Source text
Tianfu Wu used to dream of the day when cancer could be detected long before it was diagnosed. Now he sees that day dawning because of a system his research group created called the ultrasensitive polymeric sensing system (UPSS), which may detect biomarkers early – well before an illness strikes.
Wu, assistant professor of biomedical engineering, recalls a handful of years ago when he would chat with a colleague now and again on a train as they commuted to work. “She was in great condition, very active,” said Wu.
“And then one day, within a couple of months, as if out of nowhere, I received an email that her funeral was being planned and she had died of pancreatic cancer. It seemed that quick.”
The experience cemented his goal. “We want something for early biomarker detection, an ultra-sensitive biosensor” said Wu.
And now he has it.
You can read about the UPSS, composed of gold nanoparticle (gNP)-decorated polymer in Advanced Materials (with a current impact factor of 19.791), which published the article about Wu’s experiments with the UPSS. One of Wu’s Ph.D students, Zuan-Tao Lin, is the leading author of “A nanoparticle-decorated biomolecule-responsive polymer enables robust signaling cascade for biosensing.”
Wu’s device can also detect the level of toxins in environmental samples.
“The early detection of pathogens, biomarkers or toxins in clinical or environmental samples is a great challenge, especially at ultralow concentrations,” said Wu.
Conventional technologies using chain reactions or mass spectrometry are tedious and time consuming so there is an increasing demand to develop the rapid-sensing strategy. “We are developing an ultra-sensitive device to detect biomolecules that could be biomarkers for disease or could be environmental toxins in fresh water,” said Wu.
Using the UPSS Wu and his students tested Anatoxin- a, which can be secreted into water by blue-green algae.
It’s small and usually the concentration is low in water, only trace amounts exist. But don’t let that innocuous description fool you. Anatoxin-a is also known as “Very Fast Death Factor” (VFDF).

Required work
1. Condense the paragraph of the biosensor article that begins "Conventional technologies using chain reactions" into two shorter sentences, keeping its main facts.
2. Extend the biosensor article with a further paragraph that picks up right after its final sentence.

Records excerpted from a collection:

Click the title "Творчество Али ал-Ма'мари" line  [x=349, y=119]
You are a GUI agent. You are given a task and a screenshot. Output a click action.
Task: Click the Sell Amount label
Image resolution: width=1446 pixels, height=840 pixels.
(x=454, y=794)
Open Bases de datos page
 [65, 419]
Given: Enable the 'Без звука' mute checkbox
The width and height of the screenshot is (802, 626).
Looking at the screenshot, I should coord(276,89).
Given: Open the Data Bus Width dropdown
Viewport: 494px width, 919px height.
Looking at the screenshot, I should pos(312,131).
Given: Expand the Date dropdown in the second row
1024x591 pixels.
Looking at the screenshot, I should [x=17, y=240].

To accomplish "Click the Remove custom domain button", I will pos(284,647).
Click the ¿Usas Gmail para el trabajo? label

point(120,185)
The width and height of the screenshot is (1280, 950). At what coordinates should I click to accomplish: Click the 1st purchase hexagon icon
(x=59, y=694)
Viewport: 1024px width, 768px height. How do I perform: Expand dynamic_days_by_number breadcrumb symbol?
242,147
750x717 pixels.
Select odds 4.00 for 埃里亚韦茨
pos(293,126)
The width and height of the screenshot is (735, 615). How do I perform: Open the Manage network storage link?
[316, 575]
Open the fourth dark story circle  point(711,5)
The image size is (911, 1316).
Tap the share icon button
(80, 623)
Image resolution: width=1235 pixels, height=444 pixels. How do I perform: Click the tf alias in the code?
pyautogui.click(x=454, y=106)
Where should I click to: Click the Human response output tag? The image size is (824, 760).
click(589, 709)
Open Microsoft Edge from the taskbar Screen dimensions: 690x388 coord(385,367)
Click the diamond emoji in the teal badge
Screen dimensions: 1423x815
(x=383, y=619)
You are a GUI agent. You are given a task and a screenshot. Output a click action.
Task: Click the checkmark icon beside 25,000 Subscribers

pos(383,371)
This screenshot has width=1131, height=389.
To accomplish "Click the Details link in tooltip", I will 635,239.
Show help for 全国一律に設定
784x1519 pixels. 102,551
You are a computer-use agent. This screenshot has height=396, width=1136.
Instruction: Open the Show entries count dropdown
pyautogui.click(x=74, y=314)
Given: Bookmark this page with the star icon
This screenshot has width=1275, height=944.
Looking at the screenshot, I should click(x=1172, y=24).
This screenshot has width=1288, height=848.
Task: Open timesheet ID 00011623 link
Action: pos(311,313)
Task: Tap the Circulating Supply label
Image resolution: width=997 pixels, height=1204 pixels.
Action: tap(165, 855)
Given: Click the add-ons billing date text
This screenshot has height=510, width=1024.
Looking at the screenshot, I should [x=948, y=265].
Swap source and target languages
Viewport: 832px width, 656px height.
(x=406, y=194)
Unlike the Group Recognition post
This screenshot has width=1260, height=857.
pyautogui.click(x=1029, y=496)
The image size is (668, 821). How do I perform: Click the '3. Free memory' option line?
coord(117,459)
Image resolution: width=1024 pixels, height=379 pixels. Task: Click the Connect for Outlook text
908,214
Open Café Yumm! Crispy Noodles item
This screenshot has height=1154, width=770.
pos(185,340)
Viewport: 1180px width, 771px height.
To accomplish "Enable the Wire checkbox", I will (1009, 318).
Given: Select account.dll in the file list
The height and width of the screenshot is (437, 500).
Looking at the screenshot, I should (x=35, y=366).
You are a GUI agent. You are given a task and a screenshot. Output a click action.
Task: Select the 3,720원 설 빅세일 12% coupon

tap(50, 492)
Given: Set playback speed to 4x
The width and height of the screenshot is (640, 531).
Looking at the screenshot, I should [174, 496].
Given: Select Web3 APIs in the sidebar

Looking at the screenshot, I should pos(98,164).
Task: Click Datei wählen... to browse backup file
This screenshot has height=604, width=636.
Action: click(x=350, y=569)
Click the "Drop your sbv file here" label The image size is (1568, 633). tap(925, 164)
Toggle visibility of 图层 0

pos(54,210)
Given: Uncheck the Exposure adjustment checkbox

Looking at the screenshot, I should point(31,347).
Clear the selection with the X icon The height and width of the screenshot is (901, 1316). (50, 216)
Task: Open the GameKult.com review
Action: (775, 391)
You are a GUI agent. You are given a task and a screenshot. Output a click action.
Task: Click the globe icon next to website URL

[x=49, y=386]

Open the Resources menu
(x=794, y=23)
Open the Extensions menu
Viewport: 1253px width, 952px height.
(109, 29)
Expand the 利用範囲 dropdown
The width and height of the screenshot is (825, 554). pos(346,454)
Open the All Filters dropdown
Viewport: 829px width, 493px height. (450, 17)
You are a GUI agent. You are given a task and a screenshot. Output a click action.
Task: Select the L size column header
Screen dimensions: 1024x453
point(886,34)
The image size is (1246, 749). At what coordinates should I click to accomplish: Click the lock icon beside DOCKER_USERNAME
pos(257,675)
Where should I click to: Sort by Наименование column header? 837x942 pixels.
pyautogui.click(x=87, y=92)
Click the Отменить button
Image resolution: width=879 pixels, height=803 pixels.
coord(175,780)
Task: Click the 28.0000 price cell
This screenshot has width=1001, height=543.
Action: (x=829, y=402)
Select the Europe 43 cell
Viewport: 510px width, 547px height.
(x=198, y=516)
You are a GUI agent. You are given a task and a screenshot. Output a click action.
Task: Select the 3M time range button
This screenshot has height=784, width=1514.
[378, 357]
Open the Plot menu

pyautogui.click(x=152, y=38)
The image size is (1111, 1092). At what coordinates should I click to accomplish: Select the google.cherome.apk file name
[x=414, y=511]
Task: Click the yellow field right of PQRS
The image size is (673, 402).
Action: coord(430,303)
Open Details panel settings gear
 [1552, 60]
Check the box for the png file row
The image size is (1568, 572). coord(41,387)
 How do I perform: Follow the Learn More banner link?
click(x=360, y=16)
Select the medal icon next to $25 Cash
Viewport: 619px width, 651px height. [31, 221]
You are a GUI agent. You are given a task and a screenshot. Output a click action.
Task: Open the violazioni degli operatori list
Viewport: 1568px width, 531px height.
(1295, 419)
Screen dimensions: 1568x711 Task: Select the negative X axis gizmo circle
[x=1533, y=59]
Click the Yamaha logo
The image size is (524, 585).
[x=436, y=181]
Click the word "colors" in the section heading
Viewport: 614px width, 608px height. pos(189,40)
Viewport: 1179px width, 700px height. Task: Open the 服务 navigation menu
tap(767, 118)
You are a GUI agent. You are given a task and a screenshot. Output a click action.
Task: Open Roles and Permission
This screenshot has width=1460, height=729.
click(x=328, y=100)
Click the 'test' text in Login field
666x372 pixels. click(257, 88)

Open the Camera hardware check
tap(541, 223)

Expected results
1. Chain-reaction and mass-spectrometry methods are slow and tedious, so demand is growing for rapid sensing. Wu said his group is building an ultra-sensitive device to detect biomolecules that may be disease biomarkers or toxins in fresh water.

2.
“It can have a very bad cumulative effect,” said Wu. “Anatoxin-a has acute neuro toxicity, so even in trace amounts it is bad. If we can detect it we can alert people to be careful of this water source.”
Wu created a signal amplification system for the UPSS to allow robust and accurate biomolecular recognition.
“The importance of this technology is that we designed and fabricated a sensor that is sensitive enough to detect biomolecules,” said Wu. Indeed it detected the Anatoxin-a in a sample. It also detected thrombin (an enzyme which creates thrombosis) in another sample.
When a cyanotoxin or thrombin is present in a sample, it could bind to the specific molecular recognition core in the UPSS. That’s how you know this new specific object does not belong and is potentially dangerous.“It will also cause the polymer to shrink, or make a morphology change,” said Wu. Only in a diseased or effected specimen will this reaction take place.
Always the visionary, Wu thinks about this proof of concept and imagines the day when the UPSS will be included in regular medical exams.
“Even if you wanted to take a test today, no such test exists,” he said. “We want to develop this test and include it in the regular medical checkup or visit. It’s all about early detection.”